From your user page, click the "play" link next to a game. Don't have any games waiting? No problem - just click "request a solo game", and we'll set you up with a random code to guess.
To make your first guess, choose which colours you'd like to try. There's no right or wrong way to pick the colours, though after you've played a few games, you might start to develop your own strategy. When you think you've picked a good set of colours, press "submit" and we'll store that as your first guess. Unless you're very lucky, you won't get it on your first guess, but we'll help you out by giving you some feedback each time you make a guess.
Let's say that your first guess is green-red-blue-yellow. After clicking submit, you'll see something resembling the image to the right.
A small white marker means that you have a colour correct but it's in the wrong position. A small black marker tells you that you have a correct colour in the right place. This is a good thing - when you have four of these small black markers, it means that you've guessed the code! The bad news is that there's no way to know which part of your guess the feedback markers refer to - that'd make things too easy. In this case, there's one colour in the right place, one colour in the wrong place, and two of the wrong colours.

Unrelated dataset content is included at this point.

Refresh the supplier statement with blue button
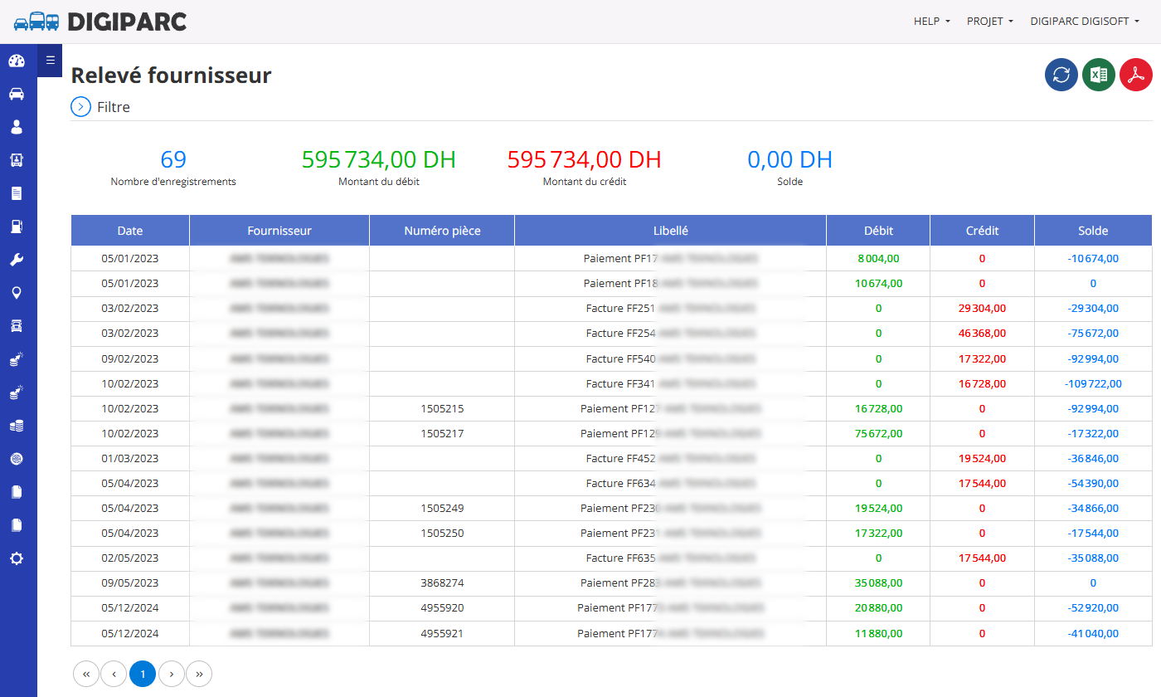1061,75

OK, let's try to improve on that - we'll guess blue-blue-pink-pink (remember that the code can have colours appear more than once). That's got one colour in the right place, but that's it. It might seem like a step backwards, but it gives us something to work with - there's either a blue on the left, or a pink on the right. Unfortunately, we're going to need a bit more information before we can work the code out for sure. We'd better make a few more guesses...
So, what have we got here, then? Well, guess three tells us that there's a black, white or red in there (and whichever one it is must be in the right place). That's useful, but there's still not really enough to go on. Guess four initially looks like a waste of time, but it's actually really useful - rather than not telling us anything, it tells us that there's no red or blue in the code.

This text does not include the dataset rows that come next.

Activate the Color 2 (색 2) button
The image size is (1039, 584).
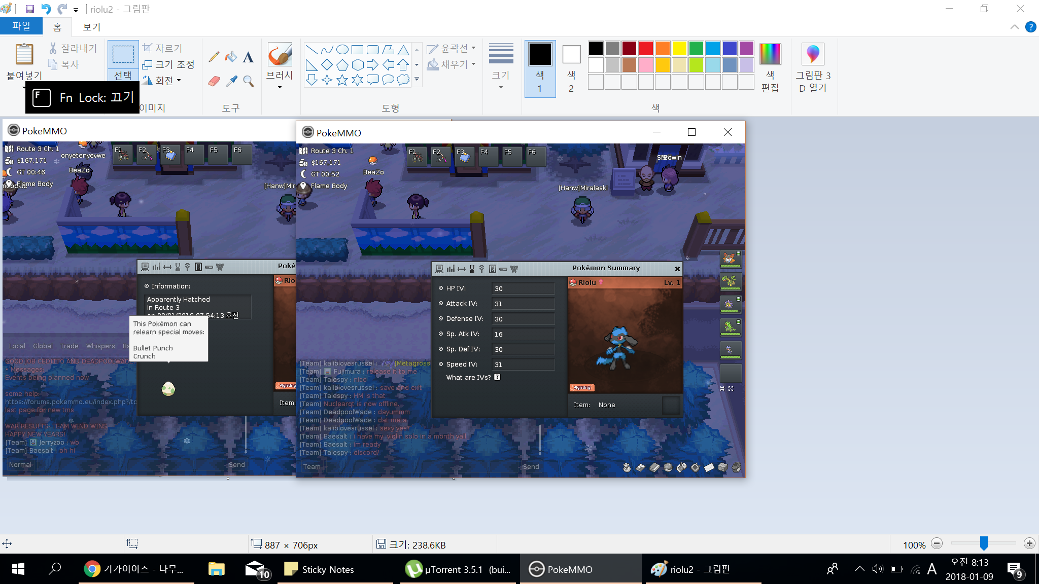571,68
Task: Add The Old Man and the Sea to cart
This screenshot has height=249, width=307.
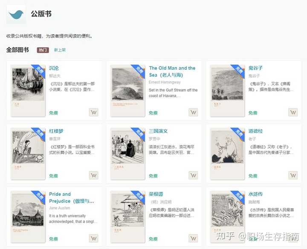Action: coord(193,113)
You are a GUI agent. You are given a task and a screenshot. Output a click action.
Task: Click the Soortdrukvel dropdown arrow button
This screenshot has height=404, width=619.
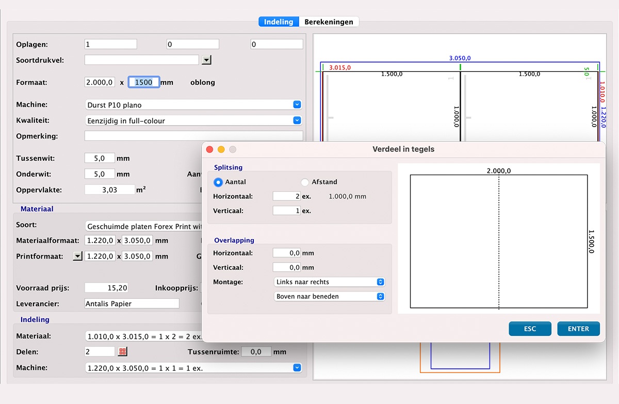click(x=206, y=60)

This is great stuff - it means that the two colours that we need from guess one are green and yellow, the right colour in guess two is one of the pinks, and that the final colour (from guess three) is either black or white. Green, yellow, pink, and then black or white. Time to make another guess...
We're not sure whether the code contains a white or a black, so we'll just have to guess - let's go for yellow-black-green-pink. The feedback for that is one colour in the right place, two colours in the wrong place. OK, straight away we can see that we've only got three of the right colours, so we should have gone for white instead of black. Looking at guess three, we can see that the feedback must apply to the white, meaning that it must go in position three. From guess two, we know that the pink has to be in position three or four (as that would give us one black feedback marker). Well, we know that the white is in position three, so the pink must be in position four.